La Procura di Milano esprime parere contrario alla revoca del controllo giudiziario su Foodinho-Glovo e contesta il nuovo sistema di calcolo dei compensi dei rider. Secondo i dati analizzati dagli amministratori giudiziari, a giugno 342.629 ore su quasi 1,2 milioni di ore effettive non sarebbero state riconosciute, pari al 28,6%.

La società era finita sotto controllo giudiziario a febbraio nell’ambito di un’inchiesta per caporalato, provvedimento poi convalidato dal gip.

Glovo, sotto esame il nuovo calcolo dei compensi

A fine maggio Glovo aveva annunciato l’aumento a 3 euro del compenso per consegna e una paga fino a 14 euro lordi l’ora. La Procura contesta però il sistema del cosiddetto «tempo effettivo calmierato», che applicherebbe limiti determinati dall’algoritmo alle ore considerate ai fini della retribuzione. Per oltre metà dei rider esaminati, secondo l’accusa, non sarebbe così raggiunta la soglia annunciata dei 14 euro. Glovo contesta questa ricostruzione e sostiene che gli aumenti siano stati effettivamente introdotti.

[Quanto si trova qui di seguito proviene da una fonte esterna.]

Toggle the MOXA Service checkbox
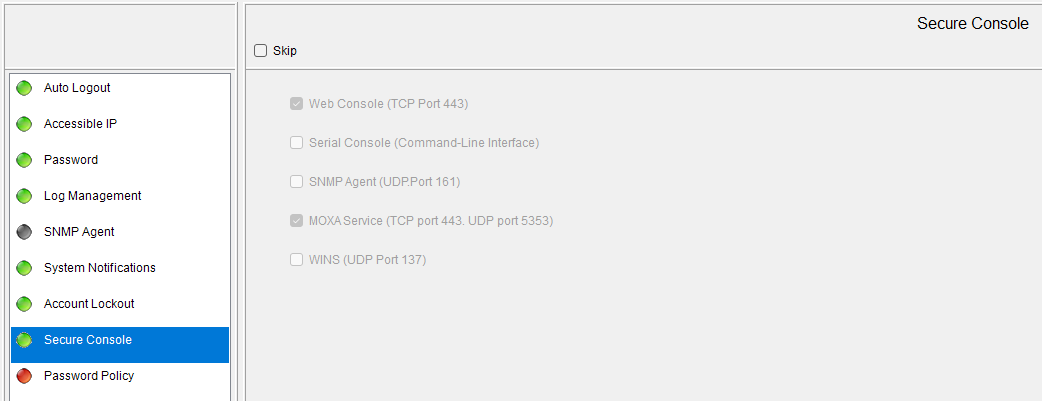 (297, 221)
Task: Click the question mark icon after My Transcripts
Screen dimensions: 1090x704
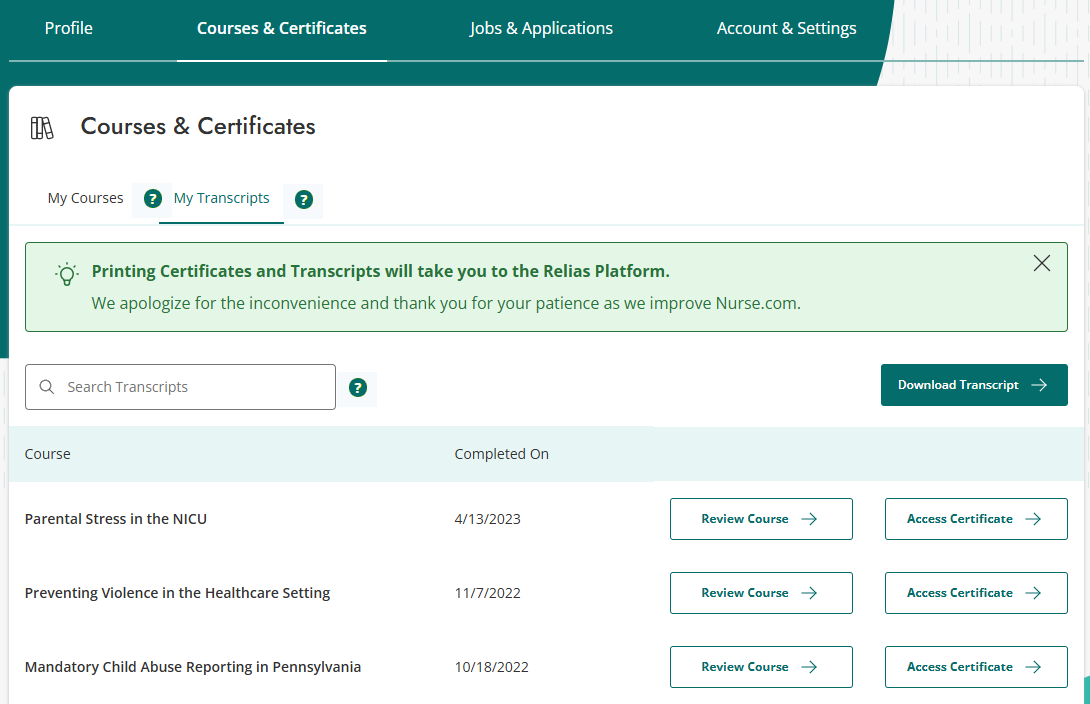Action: (303, 200)

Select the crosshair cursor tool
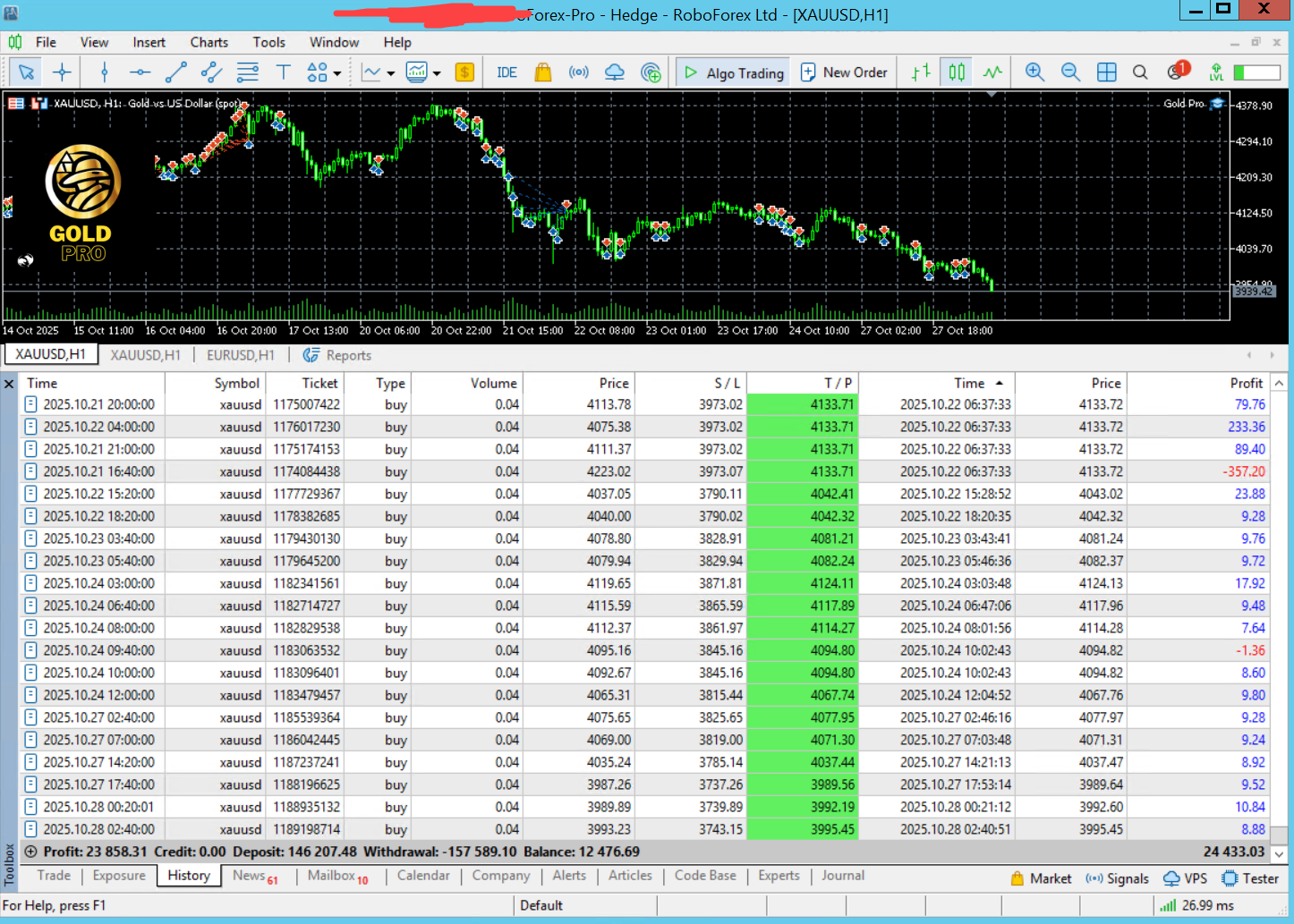click(x=62, y=72)

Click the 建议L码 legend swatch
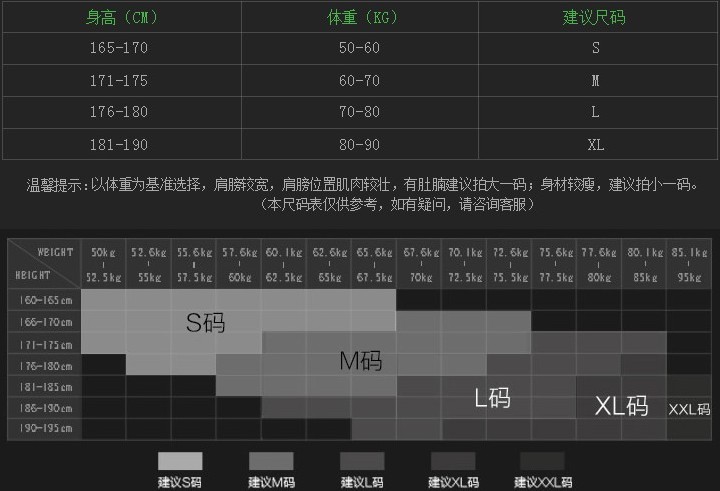pos(362,461)
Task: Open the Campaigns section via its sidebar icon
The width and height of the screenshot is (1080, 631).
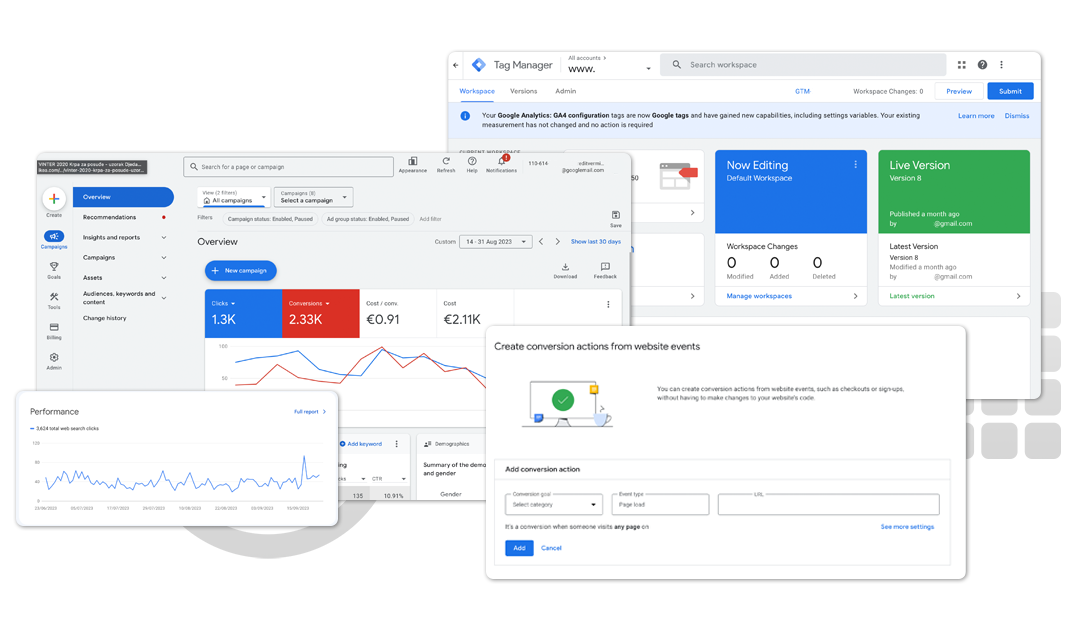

NIdiL Cgil Bergamo: «Riscontri anche sul territorio»

NIdiL Cgil Bergamo sostiene di aver riscontrato anomalie anche tra gli oltre cento rider attivi sul territorio bergamasco.

«Quanto formalizzato dalla Procura certifica ciò che a Bergamo avevamo già toccato con mano», afferma Ayman Bourrai, secondo cui alcuni lavoratori avrebbero ricevuto conguagli di pochi centesimi dopo mesi di attività.

Il sindacato chiede ora di superare il lavoro autonomo per i rider sottoposti a direzione e controllo della piattaforma. Il pm Paolo Storari ha chiesto al gip di imporre retribuzioni calcolate sul tempo effettivo e contratti coerenti con la reale modalità di svolgimento del lavoro. Glovo, dal canto suo, considera economicamente insostenibile una regolarizzazione generalizzata.